10
votes

So it seems that in the spirit of having documentation all over the place, docs.microsoft has once again taken the cake.

Looking into sending push notifications, I came across these two pages:

  1. https://docs.microsoft.com/en-us/appcenter/sdk/push/uwp

  2. https://docs.microsoft.com/en-us/azure/app-service-mobile/app-service-mobile-windows-store-dotnet-get-started-push

Notice how there's no reference from either page to the other.

So I tried searching Google, doing similar searches to the title of this question, only to find little more than the above two pages.

Which brings me here, with the following question: What is the relationship (and/or difference) between App Center Push and Azure Notification Hub?

2

2 Answers

13
votes

They don't have a reference from either to the other because they are two completely unrelated solutions (except for the fact they solve the same problem).

Both allow you to setup a cross-platform push notification infrastructure for your mobile app, but App Center is free, specifically built for iOS, Android and Windows notifications and requires less setup, but gives you a bit less control over how the notifications look. However it makes it easier to segment notifications based on analytics data. Notifications Hub is a Azure service, so you need a Azure subscription and you need to build a backend to make it work. It takes a more work but you have more complete control over the notifications.

The awesome James Montemagno made a nice summary article comparing the two options.

3
votes

I think its important to add the fact that App Center Push, Auth and Data are now being retired, despite Push being a fantastic offering IMO:

https://visualstudiomagazine.com/articles/2020/02/14/app-center-mbaas.aspx

"We are discontinuing efforts in the Auth, Data, and Push services and working to retire these preview services in App Center," said John Wargo, principal program manager for Visual Studio App Center. "With this change, we will focus App Center on delivering a world-class mobile and desktop DevOps experience. We will also work together with Azure teams to help migrate developers to the native Azure services, and ensure that Azure continues to be a great platform for your mobile apps."

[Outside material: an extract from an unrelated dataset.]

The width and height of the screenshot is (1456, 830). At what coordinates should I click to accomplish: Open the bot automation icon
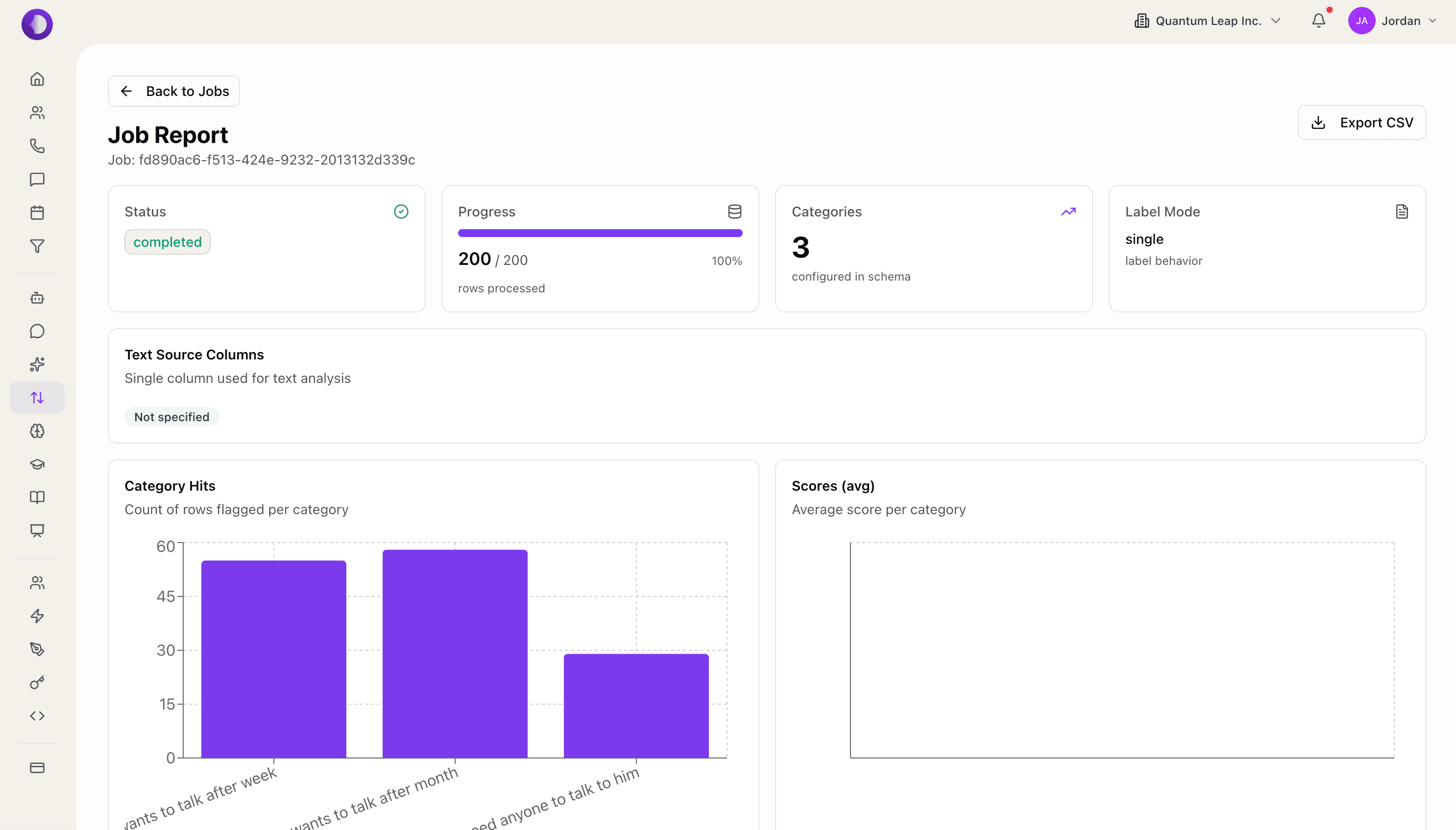coord(37,297)
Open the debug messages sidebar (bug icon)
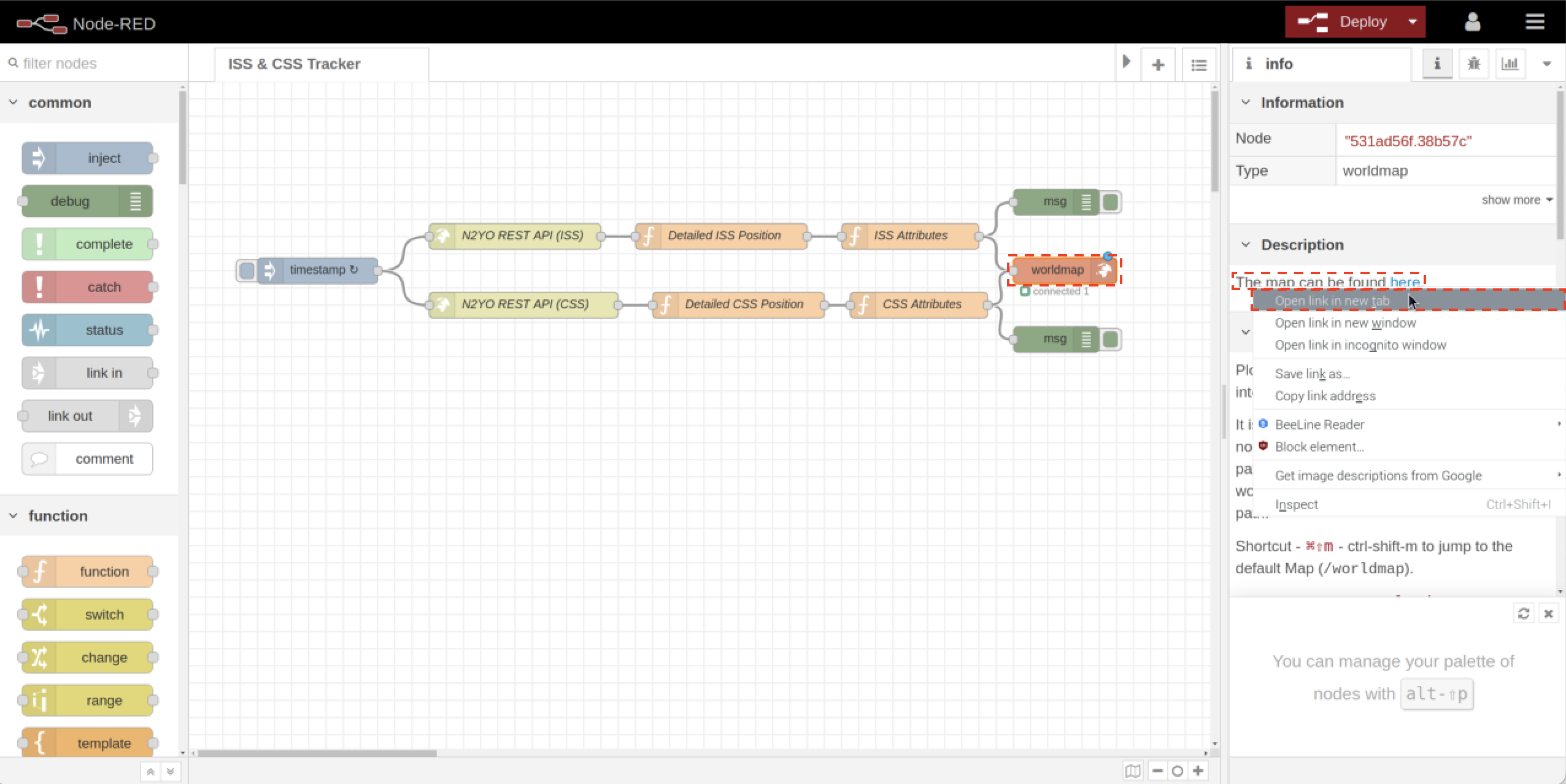This screenshot has width=1566, height=784. click(x=1473, y=63)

There seems to be no full migration path at time of writing, but there is the hint this will be handled mostly for existing users -

https://docs.microsoft.com/en-us/appcenter/migration/push/

We don’t expect customers to manually migrate from App Center Push to Azure Notification Hubs; so before the service shutdown, we’ll provide detailed instructions for how to streamline your app’s migration from App Center Push to Azure Notification Hubs.